Drone Porn®: This one was bound to happen. A registered trademark covering video and “electronic, electric, and digital transmission of voice, data, and images, all in the field of adult entertainment.” (See also: “Drone Boning”—definitely NSFW.)

Loan By Drone®: Predatory lending meets Predators with “payday advances, payday loans, short term loans, installment loans, title loans, title pawns, check cashing and stored value card services delivered via drone.” The business doesn’t appear to have started yet, but there are already places that will loan you drones or the money to buy them.

Drones Gone Wild®: “Entertainment services in the nature of an ongoing reality based television program.” Thankfully, there doesn’t appear to be any reality TV project with this name yet, but there are some interesting YouTube videos.

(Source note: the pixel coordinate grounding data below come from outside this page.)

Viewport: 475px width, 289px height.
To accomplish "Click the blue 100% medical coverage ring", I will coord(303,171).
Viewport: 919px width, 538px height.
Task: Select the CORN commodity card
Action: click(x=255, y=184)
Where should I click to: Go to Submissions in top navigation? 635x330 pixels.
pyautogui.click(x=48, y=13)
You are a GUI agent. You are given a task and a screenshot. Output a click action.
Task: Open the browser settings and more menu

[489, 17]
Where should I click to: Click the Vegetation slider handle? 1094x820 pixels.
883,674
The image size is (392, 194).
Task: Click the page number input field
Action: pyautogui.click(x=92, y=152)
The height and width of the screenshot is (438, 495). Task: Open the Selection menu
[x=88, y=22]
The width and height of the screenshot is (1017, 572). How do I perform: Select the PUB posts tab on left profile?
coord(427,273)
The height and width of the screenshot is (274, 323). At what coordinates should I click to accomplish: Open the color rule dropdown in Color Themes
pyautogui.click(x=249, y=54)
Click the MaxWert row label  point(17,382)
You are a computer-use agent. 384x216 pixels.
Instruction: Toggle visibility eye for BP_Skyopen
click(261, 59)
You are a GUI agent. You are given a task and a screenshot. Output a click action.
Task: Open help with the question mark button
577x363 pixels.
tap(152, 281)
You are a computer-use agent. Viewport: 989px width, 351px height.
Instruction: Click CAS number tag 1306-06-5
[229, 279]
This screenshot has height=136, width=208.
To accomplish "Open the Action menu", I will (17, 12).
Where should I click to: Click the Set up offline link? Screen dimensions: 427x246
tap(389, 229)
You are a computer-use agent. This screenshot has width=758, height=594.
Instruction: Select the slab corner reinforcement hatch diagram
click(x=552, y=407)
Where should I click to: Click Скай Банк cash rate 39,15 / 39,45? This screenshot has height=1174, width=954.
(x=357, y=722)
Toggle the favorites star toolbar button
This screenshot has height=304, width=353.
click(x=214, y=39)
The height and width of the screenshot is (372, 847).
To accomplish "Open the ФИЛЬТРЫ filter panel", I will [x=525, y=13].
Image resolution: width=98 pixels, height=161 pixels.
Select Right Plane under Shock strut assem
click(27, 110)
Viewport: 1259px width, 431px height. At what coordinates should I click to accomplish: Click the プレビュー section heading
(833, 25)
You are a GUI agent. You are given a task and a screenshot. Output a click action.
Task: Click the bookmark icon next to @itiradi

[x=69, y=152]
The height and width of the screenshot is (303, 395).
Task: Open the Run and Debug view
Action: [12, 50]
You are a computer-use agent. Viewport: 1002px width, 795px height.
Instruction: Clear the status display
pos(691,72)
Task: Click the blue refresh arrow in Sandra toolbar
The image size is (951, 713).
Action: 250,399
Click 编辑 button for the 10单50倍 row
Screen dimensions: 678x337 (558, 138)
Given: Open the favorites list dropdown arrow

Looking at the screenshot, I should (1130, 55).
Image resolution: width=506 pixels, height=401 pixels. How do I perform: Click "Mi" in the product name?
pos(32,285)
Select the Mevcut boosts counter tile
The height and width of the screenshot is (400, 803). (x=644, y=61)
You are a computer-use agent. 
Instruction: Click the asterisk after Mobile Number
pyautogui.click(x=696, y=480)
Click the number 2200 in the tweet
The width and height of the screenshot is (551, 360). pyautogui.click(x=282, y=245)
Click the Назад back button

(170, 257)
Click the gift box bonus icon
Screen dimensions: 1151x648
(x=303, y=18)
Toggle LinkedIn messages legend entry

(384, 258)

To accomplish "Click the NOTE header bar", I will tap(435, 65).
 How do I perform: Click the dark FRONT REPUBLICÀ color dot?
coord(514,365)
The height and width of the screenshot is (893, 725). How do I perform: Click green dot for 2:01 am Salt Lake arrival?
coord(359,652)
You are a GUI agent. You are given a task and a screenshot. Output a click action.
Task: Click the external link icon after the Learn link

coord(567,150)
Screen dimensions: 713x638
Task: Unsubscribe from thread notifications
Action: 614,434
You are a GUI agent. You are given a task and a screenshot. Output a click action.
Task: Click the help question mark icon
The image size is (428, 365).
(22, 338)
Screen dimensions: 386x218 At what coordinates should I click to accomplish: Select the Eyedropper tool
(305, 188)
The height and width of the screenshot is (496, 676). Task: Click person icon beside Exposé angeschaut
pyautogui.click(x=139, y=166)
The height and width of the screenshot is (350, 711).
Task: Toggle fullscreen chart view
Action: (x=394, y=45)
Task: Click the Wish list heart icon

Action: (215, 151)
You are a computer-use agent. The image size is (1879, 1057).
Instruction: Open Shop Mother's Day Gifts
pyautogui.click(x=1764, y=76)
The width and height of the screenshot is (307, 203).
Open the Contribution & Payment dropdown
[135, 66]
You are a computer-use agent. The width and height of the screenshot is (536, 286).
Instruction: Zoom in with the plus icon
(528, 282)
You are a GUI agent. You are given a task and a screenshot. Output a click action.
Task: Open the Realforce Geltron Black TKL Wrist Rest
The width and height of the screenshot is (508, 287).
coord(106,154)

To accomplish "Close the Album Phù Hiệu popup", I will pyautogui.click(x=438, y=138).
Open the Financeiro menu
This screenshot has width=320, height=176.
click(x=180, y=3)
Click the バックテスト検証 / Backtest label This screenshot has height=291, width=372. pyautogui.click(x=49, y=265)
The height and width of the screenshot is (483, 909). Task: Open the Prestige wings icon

DroneRepellent®: This idea for “computer software and hardware for use in diverting unmanned aerial vehicles from airplanes” seems like a pretty solid idea, especially considering some of these recent close calls. The trademark holder, Infatics Inc., also has a service helping people track and control their small drones.

Game of Drones®: Though it also encompasses educational services “in the field of unmanned aerial vehicle use,” this trademark is currently being used to selll quadcopters designed to “resist fire, water and extreme impacts.”

Don’t Drone Me Bro®: A play on the “Don’t taze me, bro” guy, this trademarked phrase has found its way onto a series of T-shirts and stickers, a Facebook page, internet memes, and even a National Review headline.

NADS (National Association of Drone Sportsmen)®: Another registered T-shirt slogan, owned by a nascent political/media strategy group. Or something.

Git-R-Drone®: Registered as a T-shirt slogan, this one doesn’t seem to be on anything yet. Larry the Cable Guy’s lawyers must move quick.

Drone Dudes®: This team of “filmmakers, creatives, tech-heads, music-lovers, flying robots and a pup named Dutch” are doing some cool aerial cinematography. Take a look.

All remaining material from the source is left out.